Influence of select bioenergy by-products on soil carbon and microbial activity: A laboratory study

T. Bera, L. Vardanyan, K.s. Inglett, K.r. Reddy, G.a. O'connor, J.e. Erickson, A.c. Wilkie

Publication date: 25 February 2019

Source: Science of The Total Environment, Volume 653

Author(s): T. Bera, L. Vardanyan, K.S. Inglett, K.R. Reddy, G.A. O'Connor, J.E. Erickson, A.C. Wilkie

Abstract

Concerns about the negative impacts of crop biomass removal on soil ecological functions have led to questioning the long-term sustainability of bioenergy production. To offset this potential negative impact, use of organic C rich by-products from the bioenergy industries have been proposed as a means to replenish soil C in degraded soils. However, the impact of these by-products application on soil carbon dynamics is not fully understood.

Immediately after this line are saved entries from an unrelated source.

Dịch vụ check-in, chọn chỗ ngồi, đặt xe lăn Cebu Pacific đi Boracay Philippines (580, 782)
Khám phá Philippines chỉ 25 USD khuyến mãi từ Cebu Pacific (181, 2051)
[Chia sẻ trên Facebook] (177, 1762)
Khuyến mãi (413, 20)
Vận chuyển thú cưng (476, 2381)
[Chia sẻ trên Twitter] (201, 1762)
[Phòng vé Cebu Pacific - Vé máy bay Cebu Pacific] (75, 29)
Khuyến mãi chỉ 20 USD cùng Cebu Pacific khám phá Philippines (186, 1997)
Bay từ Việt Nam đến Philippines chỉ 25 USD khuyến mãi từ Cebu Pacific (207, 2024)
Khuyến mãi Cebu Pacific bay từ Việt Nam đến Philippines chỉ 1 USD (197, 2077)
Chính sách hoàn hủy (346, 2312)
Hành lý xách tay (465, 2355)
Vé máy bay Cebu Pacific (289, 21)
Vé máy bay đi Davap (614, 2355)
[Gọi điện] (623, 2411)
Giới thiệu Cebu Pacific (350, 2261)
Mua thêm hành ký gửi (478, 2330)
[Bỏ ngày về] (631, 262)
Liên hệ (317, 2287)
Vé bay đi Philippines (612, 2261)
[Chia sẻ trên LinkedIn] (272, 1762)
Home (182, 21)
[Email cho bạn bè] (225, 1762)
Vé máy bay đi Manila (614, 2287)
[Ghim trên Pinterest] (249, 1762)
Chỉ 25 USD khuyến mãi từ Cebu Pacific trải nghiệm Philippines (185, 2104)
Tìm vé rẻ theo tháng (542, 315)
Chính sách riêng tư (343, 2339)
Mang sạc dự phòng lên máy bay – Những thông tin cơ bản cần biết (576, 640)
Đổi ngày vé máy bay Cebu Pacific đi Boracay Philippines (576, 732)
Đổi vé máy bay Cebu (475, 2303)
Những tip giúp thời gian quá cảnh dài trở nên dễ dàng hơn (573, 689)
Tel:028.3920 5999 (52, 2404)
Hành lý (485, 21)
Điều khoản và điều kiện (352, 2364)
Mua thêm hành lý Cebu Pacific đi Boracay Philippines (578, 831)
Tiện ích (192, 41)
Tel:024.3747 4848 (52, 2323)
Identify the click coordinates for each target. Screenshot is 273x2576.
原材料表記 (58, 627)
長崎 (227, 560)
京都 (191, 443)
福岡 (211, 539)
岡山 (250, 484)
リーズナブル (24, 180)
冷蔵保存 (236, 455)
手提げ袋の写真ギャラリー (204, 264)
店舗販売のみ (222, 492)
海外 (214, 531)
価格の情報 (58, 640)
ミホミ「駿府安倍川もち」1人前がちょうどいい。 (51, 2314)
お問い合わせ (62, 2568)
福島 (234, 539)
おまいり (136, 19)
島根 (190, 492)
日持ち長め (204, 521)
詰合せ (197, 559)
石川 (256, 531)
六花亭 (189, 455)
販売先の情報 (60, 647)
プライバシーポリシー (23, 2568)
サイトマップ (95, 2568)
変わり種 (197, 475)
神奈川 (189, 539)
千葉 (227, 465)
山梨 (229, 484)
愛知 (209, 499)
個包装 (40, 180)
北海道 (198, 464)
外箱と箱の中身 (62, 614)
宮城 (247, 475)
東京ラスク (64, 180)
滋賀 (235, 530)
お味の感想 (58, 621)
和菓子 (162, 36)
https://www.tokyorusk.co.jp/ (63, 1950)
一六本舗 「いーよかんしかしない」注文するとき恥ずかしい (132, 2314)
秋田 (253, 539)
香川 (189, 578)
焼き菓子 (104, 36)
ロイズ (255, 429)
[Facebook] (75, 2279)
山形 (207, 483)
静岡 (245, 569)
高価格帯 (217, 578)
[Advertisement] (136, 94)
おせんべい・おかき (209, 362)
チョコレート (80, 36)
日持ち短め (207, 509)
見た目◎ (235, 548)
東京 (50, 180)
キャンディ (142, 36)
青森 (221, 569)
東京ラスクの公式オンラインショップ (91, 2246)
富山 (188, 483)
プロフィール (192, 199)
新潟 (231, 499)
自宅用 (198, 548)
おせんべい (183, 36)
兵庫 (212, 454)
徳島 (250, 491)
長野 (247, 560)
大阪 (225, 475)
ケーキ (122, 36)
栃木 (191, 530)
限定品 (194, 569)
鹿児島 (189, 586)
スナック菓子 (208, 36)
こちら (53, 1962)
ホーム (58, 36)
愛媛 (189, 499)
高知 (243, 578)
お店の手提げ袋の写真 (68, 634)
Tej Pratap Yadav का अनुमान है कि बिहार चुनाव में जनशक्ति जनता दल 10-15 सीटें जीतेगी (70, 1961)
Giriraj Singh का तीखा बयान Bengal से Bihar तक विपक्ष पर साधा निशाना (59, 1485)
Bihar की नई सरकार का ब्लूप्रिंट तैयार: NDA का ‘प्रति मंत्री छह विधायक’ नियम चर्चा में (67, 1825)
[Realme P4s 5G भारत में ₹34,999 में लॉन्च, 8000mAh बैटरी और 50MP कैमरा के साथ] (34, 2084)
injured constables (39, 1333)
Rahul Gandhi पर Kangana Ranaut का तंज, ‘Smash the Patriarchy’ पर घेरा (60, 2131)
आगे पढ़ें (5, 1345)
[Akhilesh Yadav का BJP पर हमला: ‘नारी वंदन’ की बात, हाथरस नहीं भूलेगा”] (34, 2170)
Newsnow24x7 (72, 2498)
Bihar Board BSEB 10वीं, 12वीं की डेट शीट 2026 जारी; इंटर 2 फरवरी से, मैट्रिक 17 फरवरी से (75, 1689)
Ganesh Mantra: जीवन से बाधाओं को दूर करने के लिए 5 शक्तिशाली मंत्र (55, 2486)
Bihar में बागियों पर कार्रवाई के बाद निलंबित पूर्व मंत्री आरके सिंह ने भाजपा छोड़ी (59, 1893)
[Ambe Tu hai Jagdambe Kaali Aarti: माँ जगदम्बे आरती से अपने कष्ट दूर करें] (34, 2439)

We measured biogeochemical changes in soil organic C following a three-year field application of two by-products, biochar (BC) and fermentation-by product (FBP), of bioenergy industry processes in an elephant grass [Pennisetum purpureum (L.) Schum.] field. There was a significant increase in overall soil organic C (SOC) observed in BC (270%) treated plots, however the higher labile SOC (51%) content was present in FBP treated plots. Solid-state 13C NMR spectroscopy further revealed increased aromatic and alkyl groups in BC amended soils which lend to its significantly higher hydrophobicity index, HI (2.13) compared with FBP amended soils (HI = 0.8). Initial biogeochemical responses of amended soils to drought conditions were also investigated during a short-term experiment with drying and rewetting of soils. Increased concentrations of extractable C and higher stimulation of microbial activities (respiration and enzyme activities) in FBP amended soils were measured. Overall, our results reveal different impacts of the two soil amendments, where FBP soil application can affect the labile SOC availability, and stimulate rapid microbial response in drought affected soils, and biochar soil application lowers the labile SOC and microbial stimulation facilitating C sequestration over time.